Eric Blankenstein, the CFPB’s policy director for supervision, enforcement and fair lending, said in an email Wednesday to agency employees that he had decided to “take another position,” after working at the CFPB for 18 months. Blankenstein wrote that details of his next job “are still being finalized.” His last day at the CFPB will be May 31.
Blankenstein came under fire when the Washington Post first reported last year that he had used a pen name in blog posts in which he suggested that people who use racial slurs are not necessarily racist and that most hate crimes were “hoaxes.” In his writings, Blankenstein referred to a University of Virginia proposal to impose harsh penalties for acts of intolerance as “racial idiocy.”
In the blog, he wrote: “Fine . . . let’s say they called him a n —–,” spelling out the slur.
The revelation sparked an uproar at the agency and led to recriminations with CFPB employees, consumer groups and some lawmakers arguing that the blogs disqualified Blankenstein from a leadership position at the agency. Blankenstein’s duties included overseeing the bureau’s fair-lending office.
Former acting CFPB Director Mick Mulvanay, who hired Blankenstein along with roughly a dozen political appointees, ultimately referred the matter to the CFPB’s inspector general. Details of that inquiry are still unclear. The CFPB did not respond to a request for comment.
Blankenstein never renounced his views but rather sought to explain that he and a friend had started a blog called, “Two Guys Chatting,” in 2004 to discuss issues of the day.
Some prominent agency employees, including Patrice Ficklin, the director of the agency’s fair-lending office, initially defended Blankenstein, but recanted her support once she read the full blog posts.
“I have had experiences that have raised concerns that are now quite alarming in light of the content of his blog posts — experiences that call into question Eric’s ability and intent to carry out his and the Acting Director’s repeated yet unsubstantiated commitment to a continued strong fair lending program under governing legal precedent,” she wrote in an email to staffers.
Since Blankenstein arrived at the CFPB, public enforcement actions and restitution to consumers have plummeted. Blankenstein spearheaded a review of the bureau’s outstanding enforcement actions and non-public investigations.

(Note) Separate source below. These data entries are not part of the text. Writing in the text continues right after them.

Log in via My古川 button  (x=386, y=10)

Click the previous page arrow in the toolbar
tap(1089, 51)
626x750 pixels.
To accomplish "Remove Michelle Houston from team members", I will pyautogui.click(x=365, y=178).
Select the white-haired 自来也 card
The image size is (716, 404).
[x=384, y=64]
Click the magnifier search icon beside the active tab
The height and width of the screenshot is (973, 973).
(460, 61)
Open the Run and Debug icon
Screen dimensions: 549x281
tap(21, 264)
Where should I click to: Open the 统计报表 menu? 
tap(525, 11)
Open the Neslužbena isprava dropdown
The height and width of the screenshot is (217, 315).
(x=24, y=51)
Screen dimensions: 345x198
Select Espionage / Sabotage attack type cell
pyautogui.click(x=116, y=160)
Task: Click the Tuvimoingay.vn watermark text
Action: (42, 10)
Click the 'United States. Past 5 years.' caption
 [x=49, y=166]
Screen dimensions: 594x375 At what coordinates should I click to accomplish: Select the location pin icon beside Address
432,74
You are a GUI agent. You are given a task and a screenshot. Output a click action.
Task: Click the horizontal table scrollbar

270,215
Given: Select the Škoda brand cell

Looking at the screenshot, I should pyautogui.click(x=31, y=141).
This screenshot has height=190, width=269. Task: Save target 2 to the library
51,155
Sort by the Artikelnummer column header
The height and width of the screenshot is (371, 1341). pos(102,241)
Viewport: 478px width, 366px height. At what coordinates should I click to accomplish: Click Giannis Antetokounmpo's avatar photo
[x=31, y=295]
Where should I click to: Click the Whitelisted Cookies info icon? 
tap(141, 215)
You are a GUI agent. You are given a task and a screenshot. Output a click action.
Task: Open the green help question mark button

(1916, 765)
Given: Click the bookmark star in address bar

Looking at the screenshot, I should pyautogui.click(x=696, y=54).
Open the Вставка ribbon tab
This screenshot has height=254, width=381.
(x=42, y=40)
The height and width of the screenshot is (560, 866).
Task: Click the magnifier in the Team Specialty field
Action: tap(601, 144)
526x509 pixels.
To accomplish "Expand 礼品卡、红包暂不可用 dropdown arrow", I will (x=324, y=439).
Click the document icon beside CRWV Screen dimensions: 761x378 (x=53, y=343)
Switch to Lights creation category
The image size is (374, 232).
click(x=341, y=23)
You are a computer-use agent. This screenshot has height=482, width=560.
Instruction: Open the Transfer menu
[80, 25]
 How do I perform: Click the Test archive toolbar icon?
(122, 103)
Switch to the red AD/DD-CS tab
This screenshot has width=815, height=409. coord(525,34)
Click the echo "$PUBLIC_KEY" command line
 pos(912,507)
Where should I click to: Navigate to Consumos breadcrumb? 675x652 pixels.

He had scant experience in consumer finance before joining the agency. Blankenstein previously had worked for six months as an assistant general counsel in the office of the U.S. Trade Representative. Before that, he was an associate at Williams & Connolly for eight years.
Blankenstein said he appreciated the “hard work and dedication,” of his colleagues at the CFPB.
“It has been my privilege to serve the American people here to further the bureau’s mission of protecting consumers and ensuring safe, fair, and competitive markets for consumer financial products and services,” Blankenstein wrote in a four sentence email to CFPB Director Kathy Kraninger.
Kraninger, who has been on the job just over four months, declined early in her tenure to say if Blankenstein would remain at the CFPB.
Kraninger responded by sending an email to staff thanking Blankenstein “for his willingness to serve and his sincere efforts to support effective leadership transition at the Bureau.”
“He has made significant contributions to the intellectual rigor of supervision and enforcement processes and policies that will extend well beyond his tenure making a lasting, positive impact on our work,” Kraninger wrote.
David Bleicken, the acting associate director for supervision, enforcement and fair lending, will run the division until a successor is named.
Kraninger said she will be posting “a vacancy announcement shortly for the position of associate director,” for supervision, enforcement and fair lending.